Here is the batch data set i created before to fit in the model:
train_ds = tf.keras.preprocessing.image_dataset_from_directory(
train_path,
label_mode = 'categorical', #it is used for multiclass classification. It is one hot encoded labels for each class
validation_split = 0.2, #percentage of dataset to be considered for validation
subset = "training", #this subset is used for training
seed = 1337, # seed is set so that same results are reproduced
image_size = img_size, # shape of input images
batch_size = batch_size, # This should match with model batch size
)
valid_ds = tf.keras.preprocessing.image_dataset_from_directory(
train_path,
label_mode ='categorical',
validation_split = 0.2,
subset = "validation", #this subset is used for validation
seed = 1337,
image_size = img_size,
batch_size = batch_size,
)
if i run a for loop, i am able to access the img array and labels:
for images, labels in train_ds:
print(labels)
But if i try to access them like this:
ATTEMPT 1)
images, labels = train_ds
I get the following value error: ValueError: too many values to unpack (expected 2)
ATTEMPT 2:
If i try to unpack it like this:
images = train_ds[:,0] # get the 0th column of all rows
labels = train_ds[:,1] # get the 1st column of all rows
I get the following error: TypeError: 'BatchDataset' object is not subscriptable
Is there a way for me to extract the labels and images without going trough a for loop?

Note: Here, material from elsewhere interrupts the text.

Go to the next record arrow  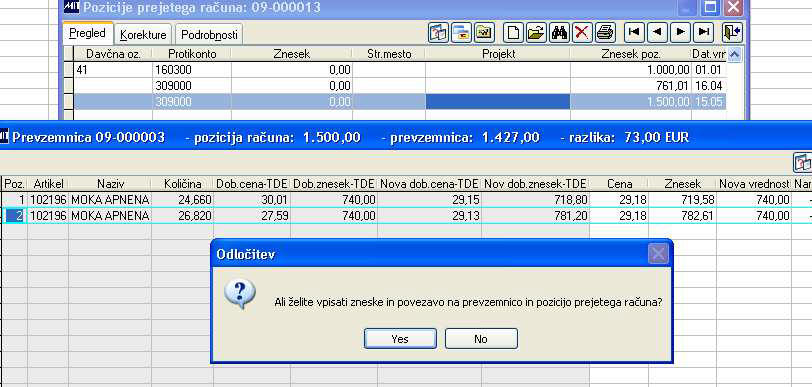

CodePudding user response:
For your specific case, train_ds will be a Tensor Object, each element of which is a tuple: (image,label)
.
Probably try something like:
# train_ds = [(image,label) …]
images = train_ds[:,0] # get the 0th column of all rows
labels = train_ds[:,1] # get the 1st column of all rows
CodePudding user response:
Just unbatch your dataset and convert the data to lists:
import tensorflow as tf
import pathlib
dataset_url = "https://storage.googleapis.com/download.tensorflow.org/example_images/flower_photos.tgz"
data_dir = tf.keras.utils.get_file('flower_photos', origin=dataset_url, untar=True)
data_dir = pathlib.Path(data_dir)
batch_size = 32
train_ds = tf.keras.utils.image_dataset_from_directory(
data_dir, validation_split=0.2, subset="training",
seed=123, batch_size=batch_size)
train_ds = train_ds.unbatch()
images = list(train_ds.map(lambda x, y: x))
labels = list(train_ds.map(lambda x, y: y))
print(len(labels))
print(len(images))
Found 3670 files belonging to 5 classes.
Using 2936 files for training.
2936
2936